On May 5, 2017, the Baltimore Ravens signed Clark to a four-year, $2.57 million contract that included a signing bonus of $174,807. Throughout training camp, Clark competed for a roster spot as a backup safety and special teams player. Head coach John Harbaugh named Clark the third free safety on the depth chart, behind veterans Eric Weddle and Lardarius Webb, to start the regular season.

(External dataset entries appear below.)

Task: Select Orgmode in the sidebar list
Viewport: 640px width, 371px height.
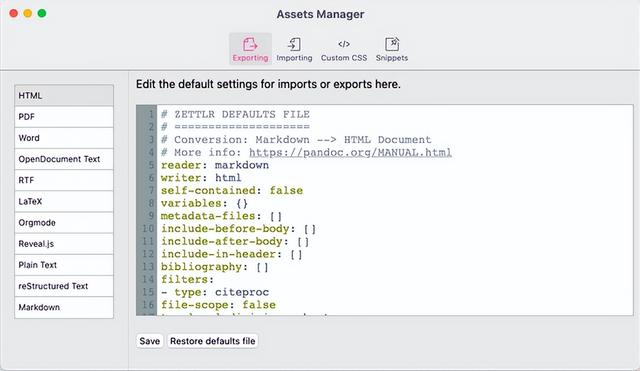Action: click(x=64, y=223)
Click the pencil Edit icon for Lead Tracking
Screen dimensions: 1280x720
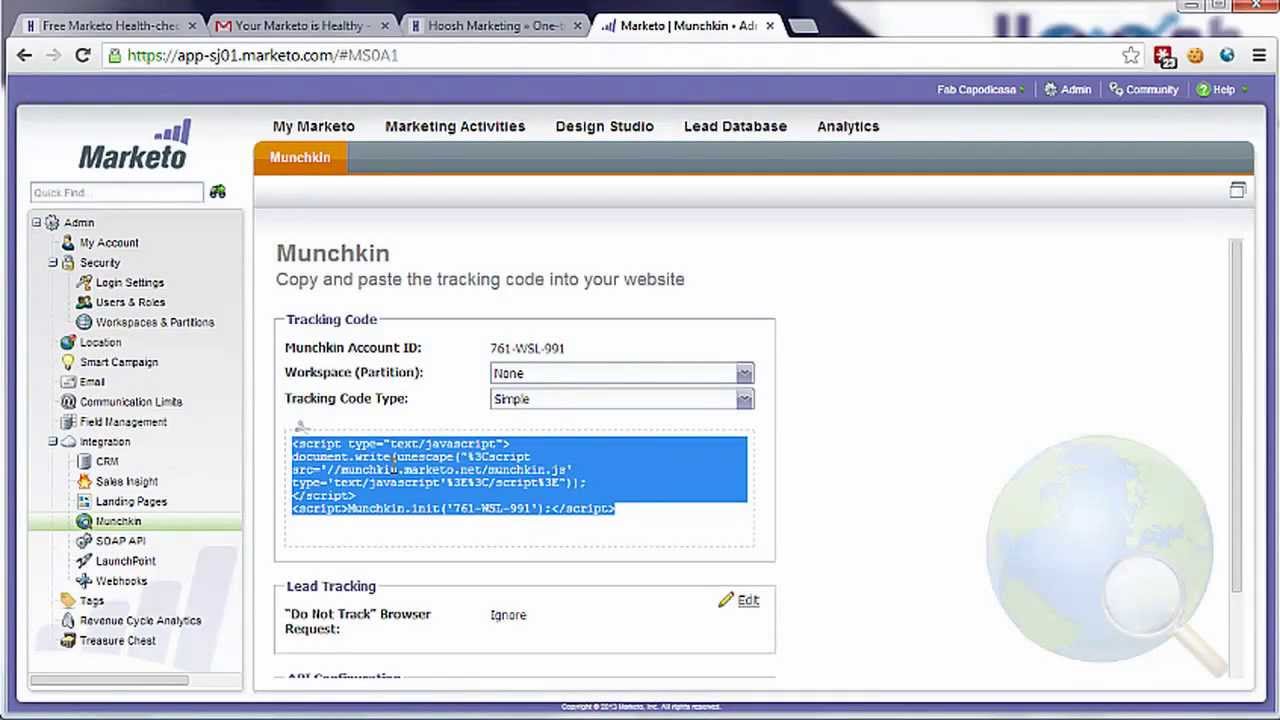(x=726, y=600)
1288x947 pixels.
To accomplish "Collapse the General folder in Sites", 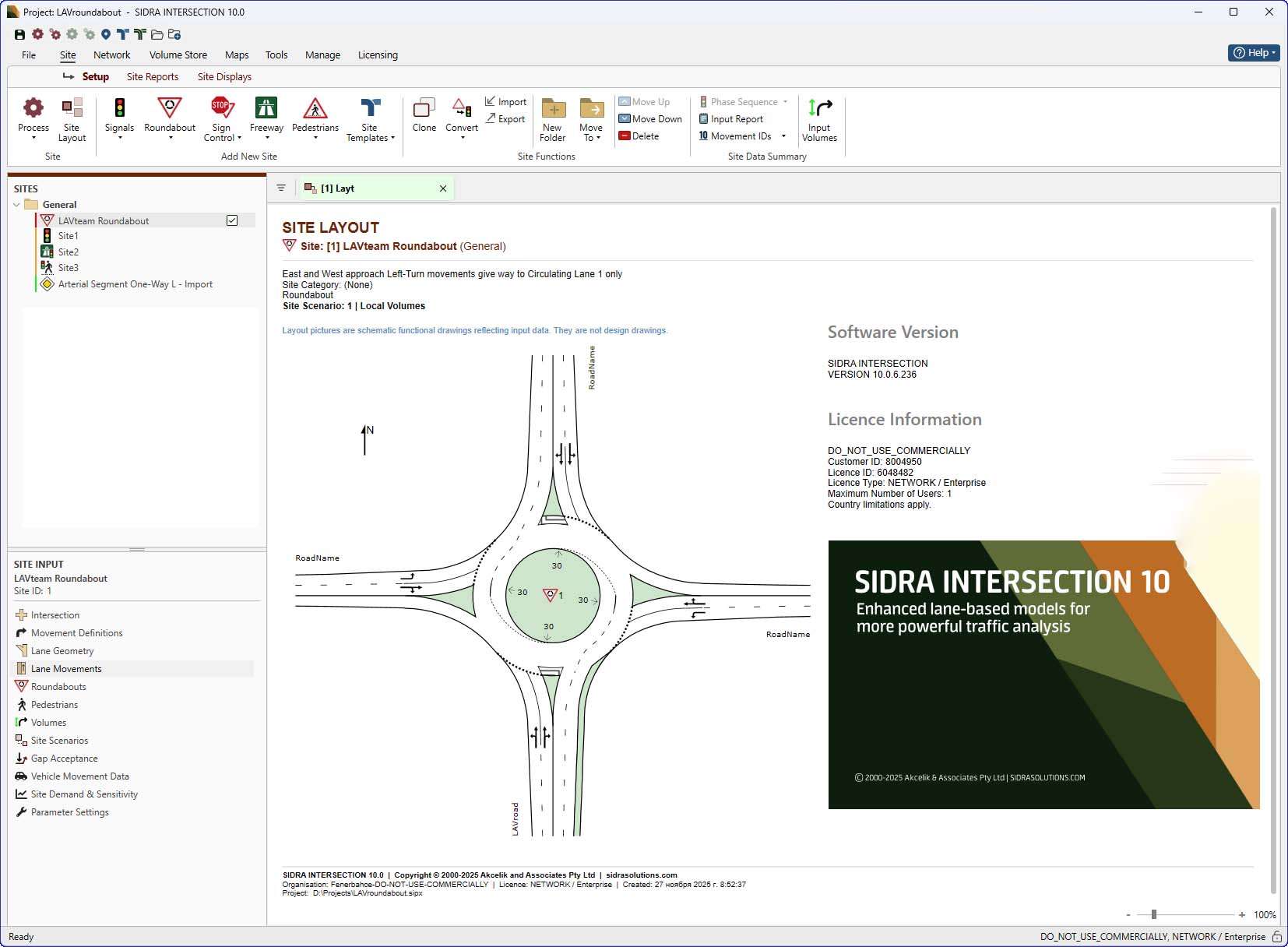I will [16, 205].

He made his professional regular season debut in the Baltimore Ravens’ season-opening 20–0 victory at the Cincinnati Bengals, but did not register a statistic. The following week, Clark made his first tackle of his career during a 24–10 win against the Cleveland Browns in Week 2. Clark made his tackle on Jabrill Peppers during an 18-yard kick return by Peppers in the second quarter. Clark was inactive as a healthy scratch for the Baltimore Ravens’ 23–20 loss at the Tennessee Titans in Week 9. On December 31, 2017, Clark collected a season-high three solo tackles during a 31–27 loss against the Cincinnati Bengals in Week 17. The following day, it was announced that defensive coordinator Dean Pees had officially announced his retirement. He finished his rookie season with a total of 13 combined tackles (12 solo) and two pass deflections in 15 games and zero starts.

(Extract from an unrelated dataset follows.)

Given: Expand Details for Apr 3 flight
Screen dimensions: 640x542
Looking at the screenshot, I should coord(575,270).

The Baltimore Ravens did not qualify for the playoffs after finishing second in the AFC North with a 9–7 record.

2018
Clark entered training camp as a backup safety with Eric Weddle and Tony Jefferson established as the starters. Head coach John Harbaugh named Clark the primary backup free safety, behind Eric Weddle, to begin the regular season.

On December 2, 2018, Clark earned his first career start after Tony Jefferson sustained an ankle injury the previous week and remained inactive for two consecutive games. Clark finished the Ravens’ 26–16 victory at the Atlanta Falcons with four combined tackles (three solo). In Week 14, Clark recorded four combined tackles (three solo), deflected a pass, and made his first career interception during a 27–24 loss at the Kansas City Chiefs. Clark intercepted a pass by quarterback Patrick Mahomes, that was intended for wide receiver Tyreek Hill, and returned it for a five-yard gain in the second quarter. He finished the season with 21 combined tackles (16 solo), one pass deflection, and an interception in 16 games and two starts.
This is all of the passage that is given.